Matt Sykes: Got it. And then just one more, if I may. Just are any sort of the issues or challenges that you’re having related to supplier issues or manufacturing capabilities? I know Parag talked about scale quality reproducibility as sort of some of the factors that you’re looking at, but just want to make sure that it seems like some of the supply issues are long gone. So I’m assuming it’s not really a supplier issue, manufacturing issue, it’s more of just the overall technology in the platform. We want to make sure you get it right when you launch it?
Sujal Patel: Yes, Matt, absolutely, the additional time needed is not related to supplier issues at all. In fact, our operations and manufacturing organization has done a spectacular job here. On the instrument side, making sure that all of our longer lead time parts are available in sufficient supply, building supplier relationships to focus on our launch and longer term. And then on the reagent side, the manufacturing and organization has done a great job really building the partner base that helps build those reagents, but as well as Parag described in his prepared remarks, they’ve done a really exceptional job with the yield and scale of our reagent production in-house, and we’re really excited with that. And so supply chain is not an issue for us.
Matt Sykes: Got it. Thank you very much.
Operator: Our next question comes from the line of Dan Brennan with TD Cowen.

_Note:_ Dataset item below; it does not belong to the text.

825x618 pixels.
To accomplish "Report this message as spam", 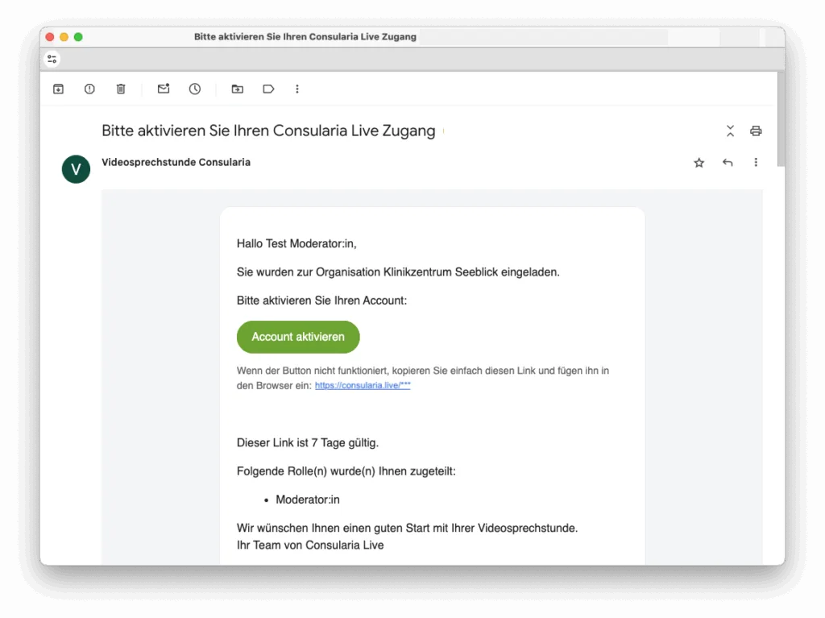I will (x=89, y=89).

Your line is open.
Dan Brennan: Good morning. Thanks for taking the questions. Maybe the first one, just go back to the first question. Would you mind just going back to the factors that led to the decision to push it out. Maybe could you just give us some more concrete aspects of what you expected to have done by now kind of what’s delayed? I know Parag, you talked about scalability, reproducibility consistency. So I guess it’s all encompassed in that, but if there any more maybe granular metrics you can give us on that front? And then b, kind of related to that, when we think about the new time lines, is there like a checklist, if you will, that you could provide about any of the performance features, any of the reproducibility, anything that we should be monitoring so that as we get to Q2 and Q3 and Q4, like we can kind of say where are you on the checklist that gives people kind of a pathway, if you will, towards confidence towards the launch?
Sujal Patel: Parag, once again, why don’t you take the first half of that question? And then once we get to sort of checklist and things to look for milestones on the journey, I’ll take that part of the question.

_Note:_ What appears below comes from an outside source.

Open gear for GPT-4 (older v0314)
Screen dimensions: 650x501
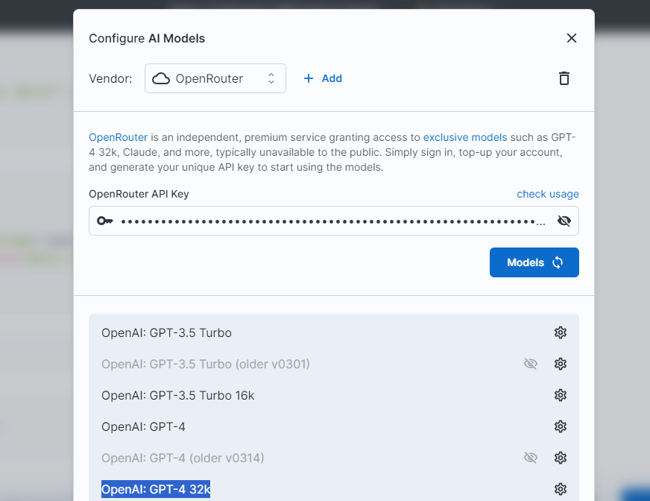pos(561,458)
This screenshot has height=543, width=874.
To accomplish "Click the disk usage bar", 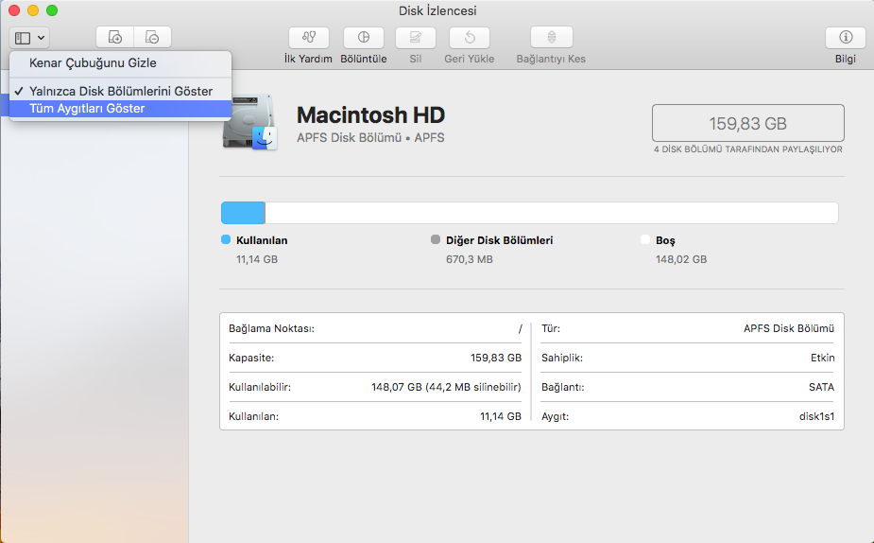I will click(x=529, y=213).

Parag Mallick: Sure. Absolutely. So I think one of the key — when you ask the question about what are we looking at? Among the key areas that we’ve been focused has been those items that I mentioned before and in particular, the integration of all of those items together. And as we came into the back half of last year, we saw tremendous progress particularly on the integration and noticing that allowed us to really do experiments at a larger scale than we had before. As we work through those experiments, we look at the specific elements I talked before. Like are we able to just make sufficient reagents of sufficient quality and consistent consistency. These are not just for agents, but also flow cells, are we able to ensure that the flow cells have the stability that we want.

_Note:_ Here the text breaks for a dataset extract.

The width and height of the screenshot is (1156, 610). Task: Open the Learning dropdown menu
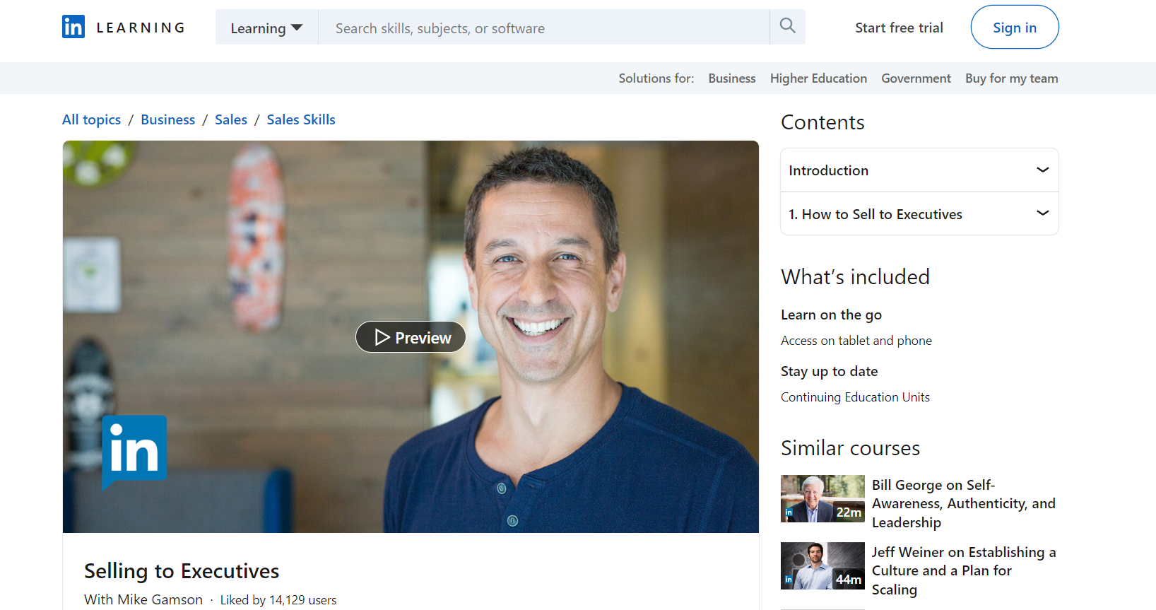[x=266, y=28]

And so these are very much factors that ensure that when the product is in the hands of your customers, it’s a reliable, robust measurement instrument. And that’s really been the driver of our decision-making has been that ability to scale the platform to be able to measure a game-changing number of proteins at a sensitivity that we’re targeting.
Sujal Patel: So the second half of that question really is what are the milestones that we should be looking at? I think that as you’ll see in what we put out at U.S. HUPO here coming up in a couple of weeks, we continue to work with model proteins, evolving the scale of the assays that we’re running, meaning more probes, more cycles, decoding more proteins out of simple mixtures. Those — that work as we get through the first half of this year and into next year, we’ll start to evolve into actually decoding proteins out of biological samples that are complex like cell lysate. And as we’ve talked about in the past, at some point, we will have a significant number of proteins that are decoded out of lysate, whether it’s 500, 1,000, 2,000, 2,500 doesn’t matter.
Any significant number of proteins out of lysate means that all of the aspects of our system have come together. Our single molecule hyper-dense array, our multicycling assay. We have sufficient reagents. And because the system works in a computational matter, by the time we get to that point, we have a significant number of reagents, more than half of the way towards a product launch. And so for us, that milestone is a critical milestone that will be pretty close to when we launch an early access program and begin taking customer orders for early access samples. It’ll be about the point that we update Wall Street on timelines and launch specifications. And when I talk to analysts and investors both, that’s the key milestone that I make sure that everyone is looking for, and we are not at that point yet.
But looking at the progress that’s been made, particularly the progress made here in the, the beginning of this year, I think that I’m really enthusiastic and excited about what I’m seeing, and we’ll be back to update you on that as we move through this year and closer to our anticipated 2025 launch.